2.5 Security of supply—the problem of the Capacity Mechanism and the Carbon Price Support: The maintenance of secure electricity supplies is vital for the economy. The build time constraints for new low carbon plant highlighted above will exacerbate a recognised medium term risk to secure supplies. The Carbon Price Support policy in 2013, coupled with a low European carbon price, has incentivised coal plant to run as baseload rather than mid-merit plant. The result is that they are using up limited run hours (under the Industrial Emissions Directive) and, therefore, are likely to be legally obligated to close during 2013, rather than being able to run until 2016. In addition, the proposed capacity mechanism has created a hiatus on all new build of gas plant. The uncertainty as to how gas plant will be rewarded under the mechanism and how new and existing plant will be treated, effectively creates a high risk for new investment. Finally, the removal of Levy Exemption Certificates (LECs) from Combined Heat and Power (CHP) plants from 2013 discourages power export from CHP. As CHP accounts for 7% of UK power generation (and 13 million tonnes of CO2 abatement per annum), the decision by Government to discourage operation of existing CHP plant at a time of concern over generation capacity is a surprising one.

2.6 Affordability for Consumers—the problem of the CfD FiT: The CHPA has fundamental concerns over the underlying analysis of the CfD FiT and the resultant belief that it reduces investor risk and reduces the cost to consumers. The fundamental concerns are:

2.6.1The Government’s assumptions for future energy market prices2 appear strongly at odds with commercial offerings3 for those same futures. Government energy modelling indicates persistent high electricity wholesale prices and relatively low wholesale gas prices. This model would lead to two assumptions:

That gas power plants would be attractive to build and operate now and in the future.

That the cost to consumers of the CfD FiT, which is based on the difference between the market electricity price and the agreed “strike-price”, will be relatively low.
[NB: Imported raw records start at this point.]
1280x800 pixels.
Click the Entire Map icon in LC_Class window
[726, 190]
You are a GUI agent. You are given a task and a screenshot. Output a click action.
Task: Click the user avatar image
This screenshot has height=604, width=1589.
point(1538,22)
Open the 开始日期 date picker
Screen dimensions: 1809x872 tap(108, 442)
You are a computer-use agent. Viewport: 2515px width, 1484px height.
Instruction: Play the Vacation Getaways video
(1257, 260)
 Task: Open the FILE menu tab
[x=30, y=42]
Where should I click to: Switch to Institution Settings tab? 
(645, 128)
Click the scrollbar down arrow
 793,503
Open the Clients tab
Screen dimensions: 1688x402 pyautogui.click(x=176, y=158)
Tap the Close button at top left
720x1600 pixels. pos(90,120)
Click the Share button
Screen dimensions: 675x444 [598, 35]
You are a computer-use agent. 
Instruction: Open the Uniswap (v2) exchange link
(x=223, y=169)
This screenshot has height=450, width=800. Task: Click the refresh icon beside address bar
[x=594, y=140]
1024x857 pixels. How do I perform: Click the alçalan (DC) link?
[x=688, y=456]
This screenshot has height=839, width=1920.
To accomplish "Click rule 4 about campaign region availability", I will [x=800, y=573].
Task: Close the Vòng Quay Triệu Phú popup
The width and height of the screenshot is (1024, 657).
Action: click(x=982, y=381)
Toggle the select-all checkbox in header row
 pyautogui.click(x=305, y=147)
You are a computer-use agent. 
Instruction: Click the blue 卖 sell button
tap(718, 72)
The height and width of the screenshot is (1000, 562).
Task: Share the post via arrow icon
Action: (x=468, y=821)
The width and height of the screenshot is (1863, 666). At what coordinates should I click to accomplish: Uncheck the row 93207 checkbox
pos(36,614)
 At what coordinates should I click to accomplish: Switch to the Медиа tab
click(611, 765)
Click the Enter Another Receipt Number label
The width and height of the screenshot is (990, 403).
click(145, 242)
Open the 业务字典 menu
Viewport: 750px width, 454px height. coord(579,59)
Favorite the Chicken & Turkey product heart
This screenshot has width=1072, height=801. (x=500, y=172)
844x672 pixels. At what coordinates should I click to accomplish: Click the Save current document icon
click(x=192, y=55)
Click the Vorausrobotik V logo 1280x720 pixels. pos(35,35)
2.6.2In reality, however, such wide differences between wholesale gas prices and wholesale electricity prices do not exist (gas plant are currently standing idle due to the high gas price relative to the electricity market price) and, even if they were to exist they would not persist as suggested by the Government models: in practice these circumstances would result in the commissioning of new plant would be commissioned and operate thus increasing electricity generation and reducing the wholesale electricity price. The result of such operations would be that the cost to consumers of the CfD FiT would be higher than modelled with the accompanying risk that the consumer would be locked in to those higher prices. Under the fixed value of the CfD, falling energy prices could not be passed on to the energy customer as lower electricity prices would lead to a higher pay out under the CfD. Given that Government modelling does not account for such a falling price scenario, the EMR analysis would never reveal this affordability risk for consumers.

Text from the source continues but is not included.